L’armoire de bureau, c’est bien mais il faut être dans le bureau pour s’en servir. Si je suis en réunion à l’extérieur et que j’ai besoin d’un dossier rangé dans mon armoire, je ne suis pas bien avancé. Sans parler des jours où la clé est égarée. Le bon côté, quand on ne sort rien de l’armoire, c’est qu’on n’a pas à re-ranger ce qu’on a sorti, parce que ça, le rangement, c’est vraiment rasoir. D’un autre côté, si on ne range pas, on ne risque pas de retrouver la prochaine fois. Non, vraiment, gérer le classement dans une armoire, c’est trop contraignant.

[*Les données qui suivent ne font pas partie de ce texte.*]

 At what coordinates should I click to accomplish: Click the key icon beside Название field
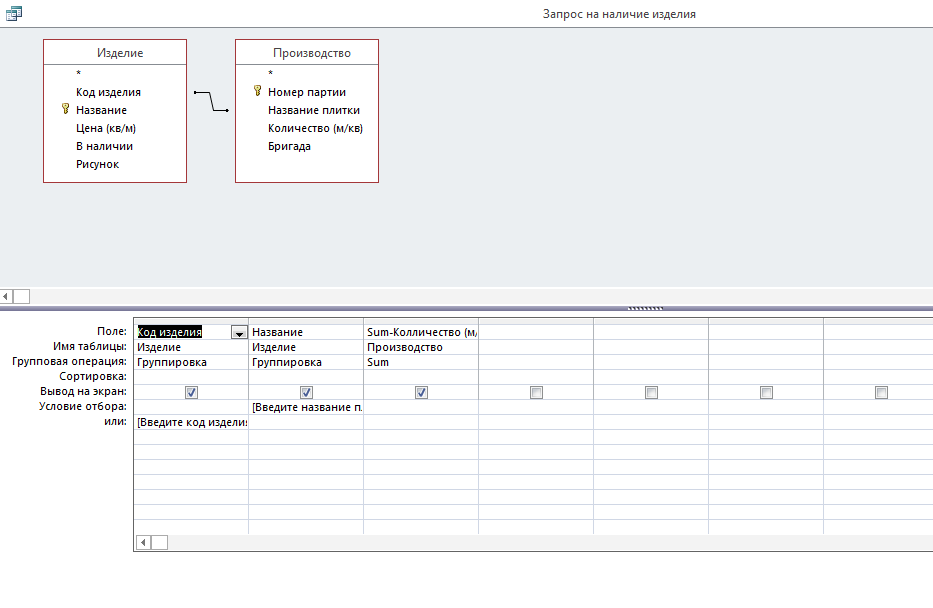tap(66, 110)
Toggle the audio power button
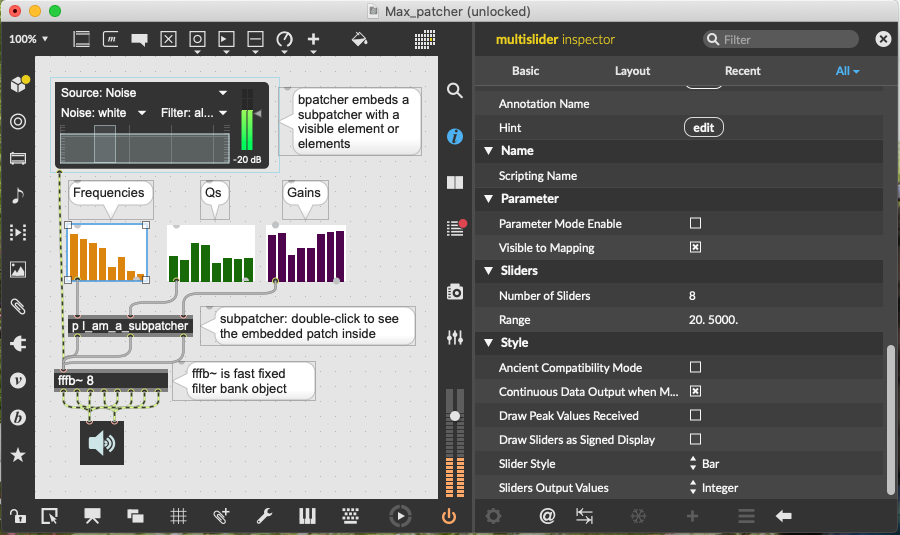Viewport: 900px width, 535px height. click(x=449, y=516)
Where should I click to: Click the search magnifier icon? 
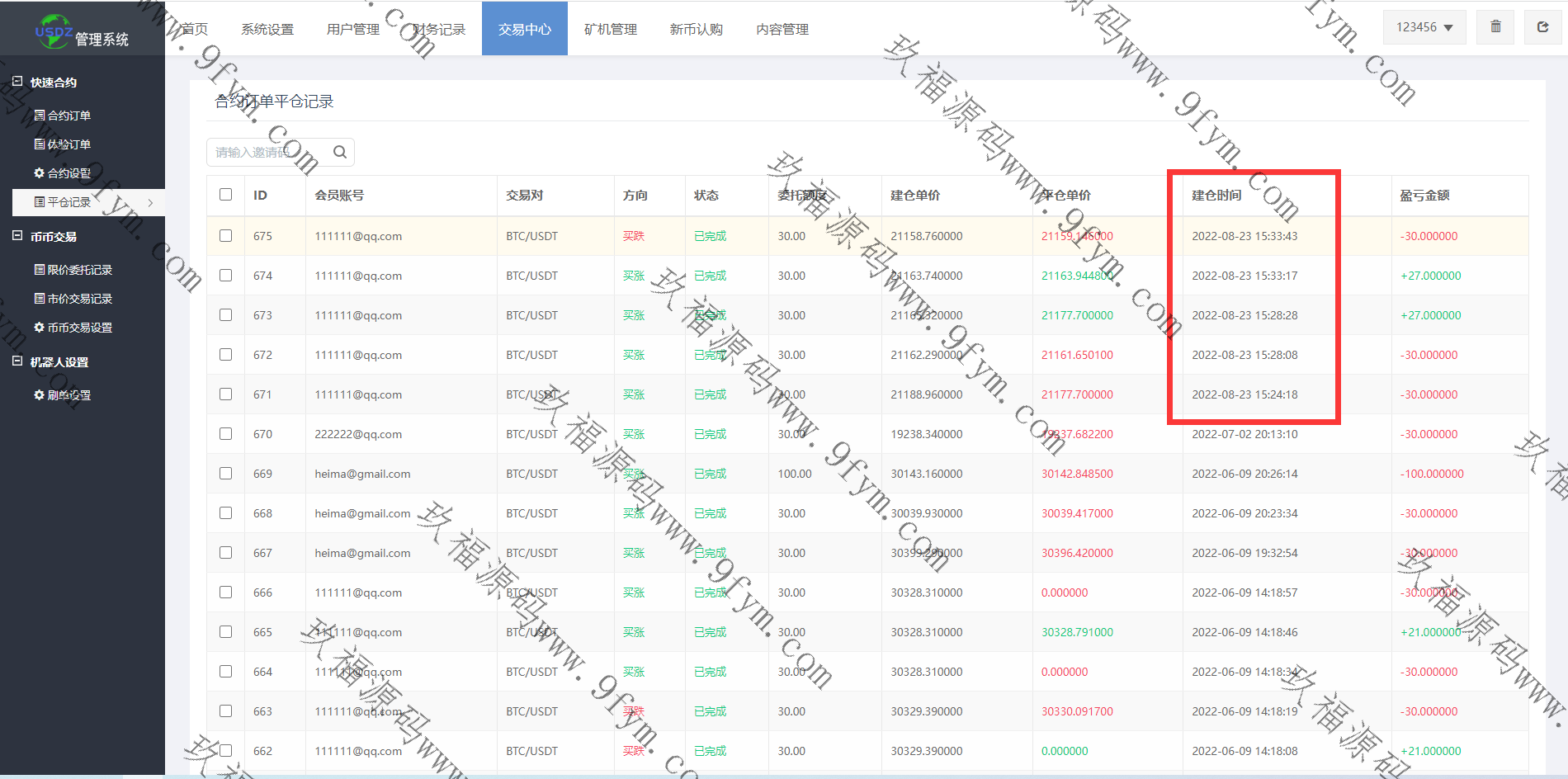click(339, 152)
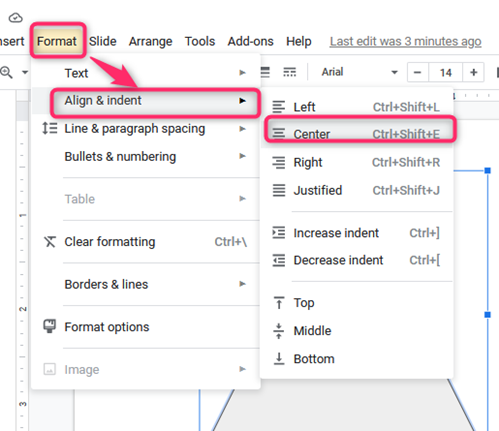Open the Last edit was 3 minutes ago link
Screen dimensions: 499x431
pyautogui.click(x=405, y=41)
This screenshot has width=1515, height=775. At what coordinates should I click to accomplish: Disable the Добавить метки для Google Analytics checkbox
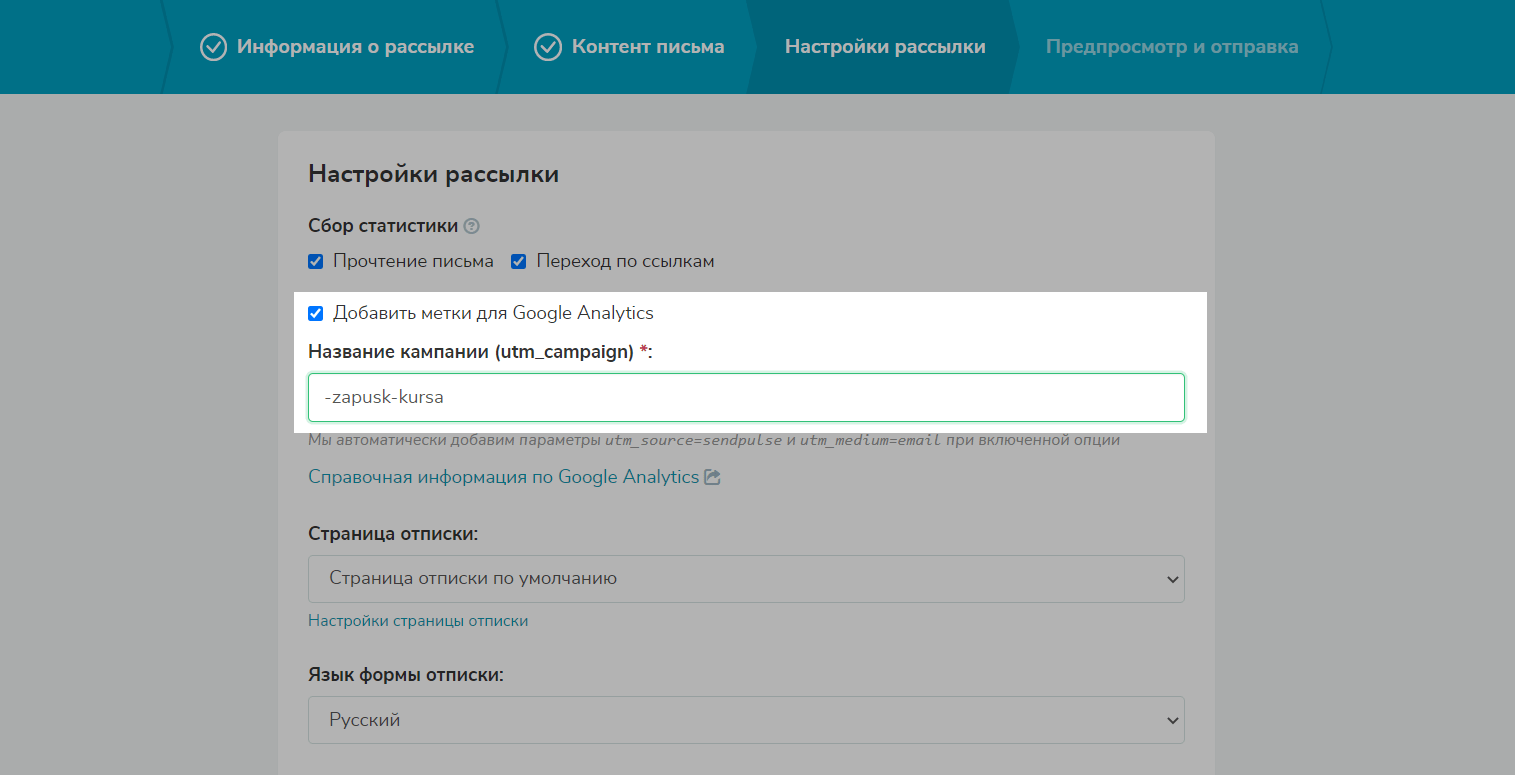coord(316,314)
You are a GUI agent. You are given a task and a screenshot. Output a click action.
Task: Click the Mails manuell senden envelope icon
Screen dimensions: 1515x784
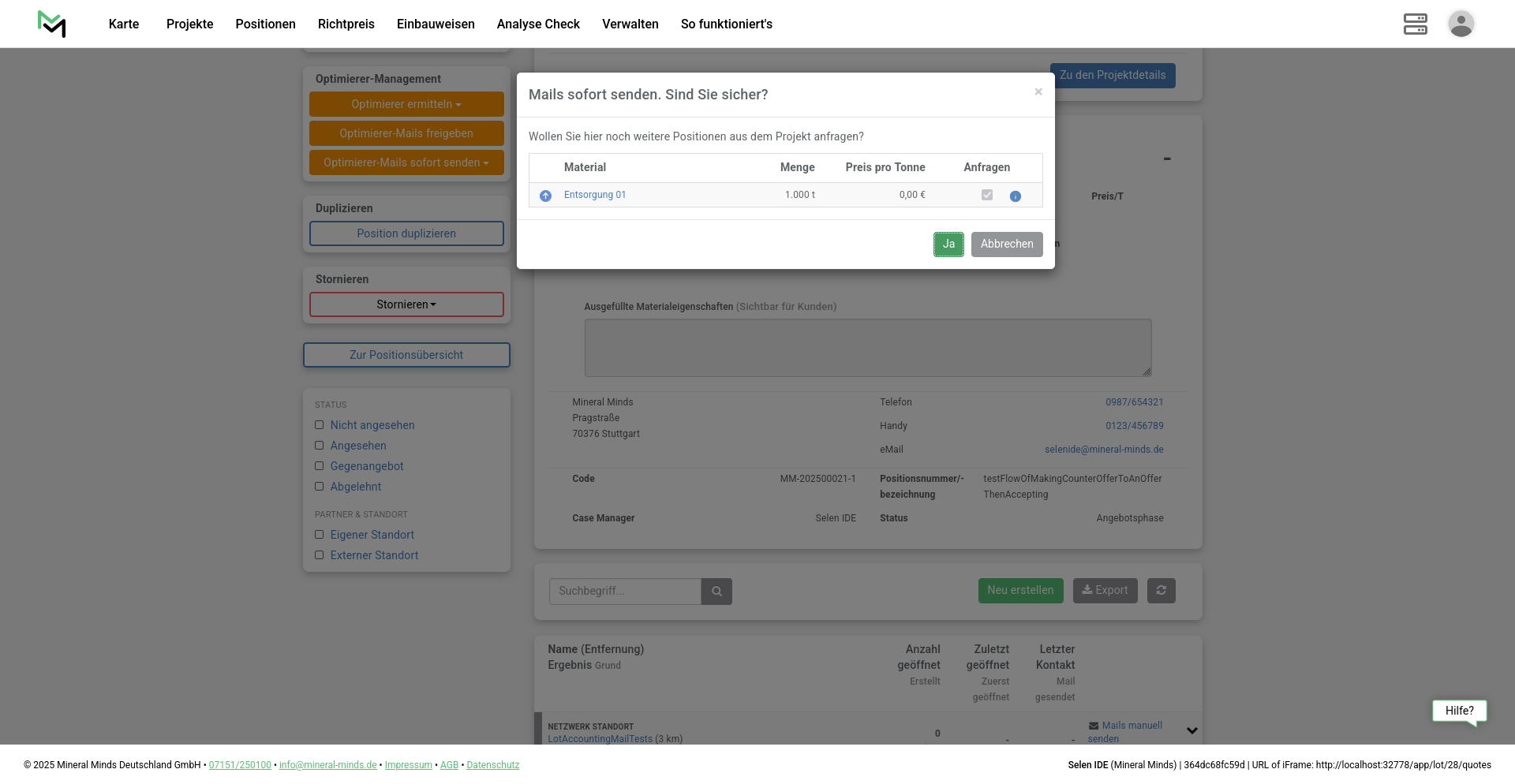pos(1094,726)
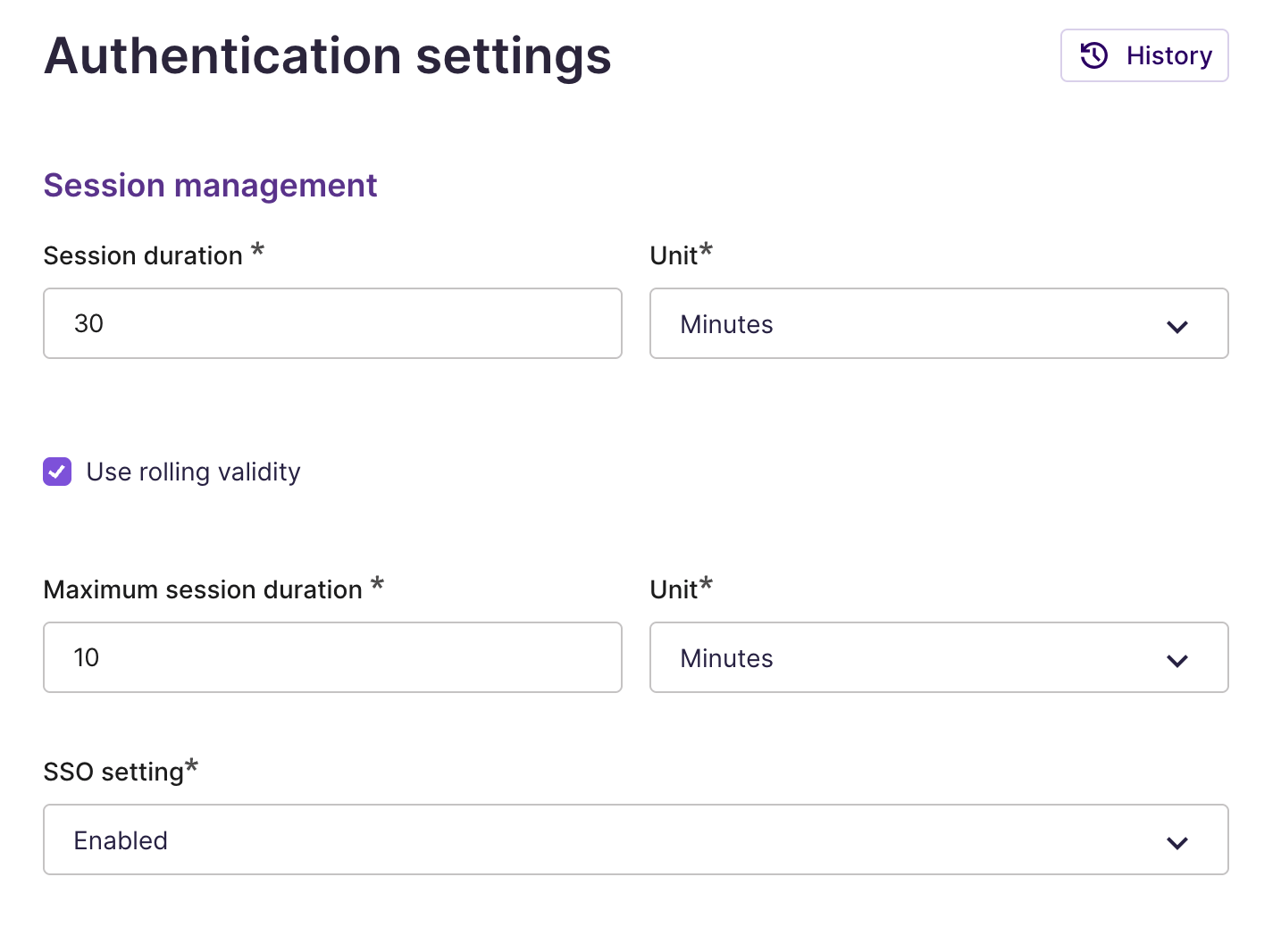Click the checkmark inside the rolling validity checkbox
The image size is (1281, 952).
pos(57,472)
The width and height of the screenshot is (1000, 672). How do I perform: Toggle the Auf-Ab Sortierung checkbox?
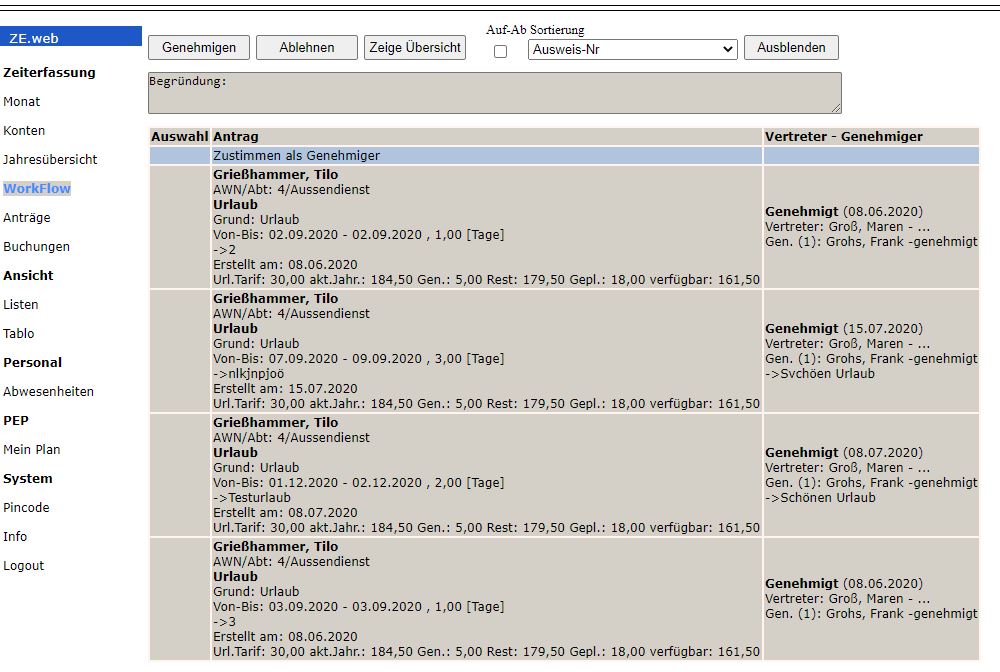click(x=501, y=51)
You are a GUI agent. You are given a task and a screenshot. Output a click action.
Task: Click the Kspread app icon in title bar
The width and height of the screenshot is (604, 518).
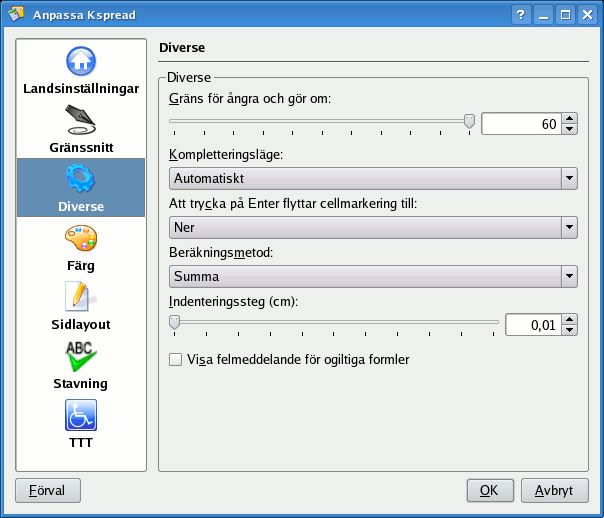pyautogui.click(x=16, y=15)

Surtout, l’armoire se remplit trop vite et il faut trier, faire de la place, tasser les dossiers suspendus, dégrossir les dossiers, supprimer des boîtes. Soupirs… Heureusement qu’il y a les stagiaires d’été !

Synthèse.

Tout bien considéré, l’armoire de bureau reste un instrument efficace pour gérer la documentation, à deux conditions toutefois :

  1. adapter la taille de l’armoire au besoin réel de l’utilisateur ; l’espace de stockage vide appelle la paperasse (brouillons, photocopies, prospectus) et le bazar (bouteilles vides, blouses, vieux calendriers, disquettes illisibles), comme les sirènes appelaient Ulysse et ses compagnons. L’occupant du bureau doté d’une grande armoire a tôt fait de la remplir, de tout comme de rien, et de s’installer dans la croyance d’un besoin de place de rangement toujours croissant. Or, le besoin véritable d’un dépôt documentaire de proximité est aujourd’hui, grâce au numérique, relativement restreint ; les entreprises qui, pour des raisons d’organisation et de sécurité, ont imposé à chaque collaborateur un caisson de 50 cm de côté ne s’en portent pas plus mal ; l’armoire systématique déresponsabilise et s’allie à la paresse contre un archivage collectif raisonné ;
  2. avoir une gestion coordonnée du contenant et du contenu car l’un n’a pas d’intérêt sans l’autre et l’autre est fragilisé sans l’un. Les propriétaires de la documentation ne doivent pas faire abstraction du statut de l’armoire comme mobilier de bureau géré par le service des moyens généraux avec un numéro d’inventaire, une affectation et une éventuelle réaffectation, une tournée de remplacement du matériel ou de déménagement. De même, les responsables logistiques ne devraient pas ignorer la qualité du contenu des armoires qu’ils gèrent. Contenant et contenu forme un tandem indissociable et il n’est pas inutile de le rappeler si l’on songe à la mésaventure survenue l’an passé au photographe Daniel Mordzinski : il avait rangé ses archives photographiques (quarante années de clichés) dans l’armoire du bureau d’un collègue du journal Le Monde ; un manutentionnaire, chargé de déménager un lot d’armoires vers d’autres bureaux, focalisé sur son ordre de service, a jeté le contenu de ladite armoire pour alléger à charge à transporter, sans crier gare ni aviser personne…

2 commentaires

  1. Je me souviens… Premier poste de professeur-documentaliste, un collègue tout frais émoulu lui aussi, et devant nous, cinq magnifiques armoires. Chacun ouvre la sienne. Un temps d’arrêt.
    « Tu vois ce que je vois ?
    – moi, je vois des piles et des piles et des piles de papier…
    – moi aussi…
    Trois ans de courrier empilé (et un CDI de lycée, ça en reçoit, du courrier !). Nous n’avions pas encore découvert la réserve ( les « archives » qui n’ont mérité leur nom qu’un an plus tard) et sa magnifique armoire à quotidiens, tous empilés. Nous avons mis espièglement en image de fond de nos archives un petit Gaston Lagaffe archiviste, et nous avons retroussé les manches.
    A vu de nez, les agents ont estimé à 5 mètres cubes le papier que nous avons jeté en six mois, tout trié à la main par nos soins. Et nous avons enfin des armoires à documentation, et non des réceptacles à papier…
    Depuis, l’ouverture d’une armoire inconnue dans un nouveau poste me procure toujours le frisson intense de l’aventure qui commence…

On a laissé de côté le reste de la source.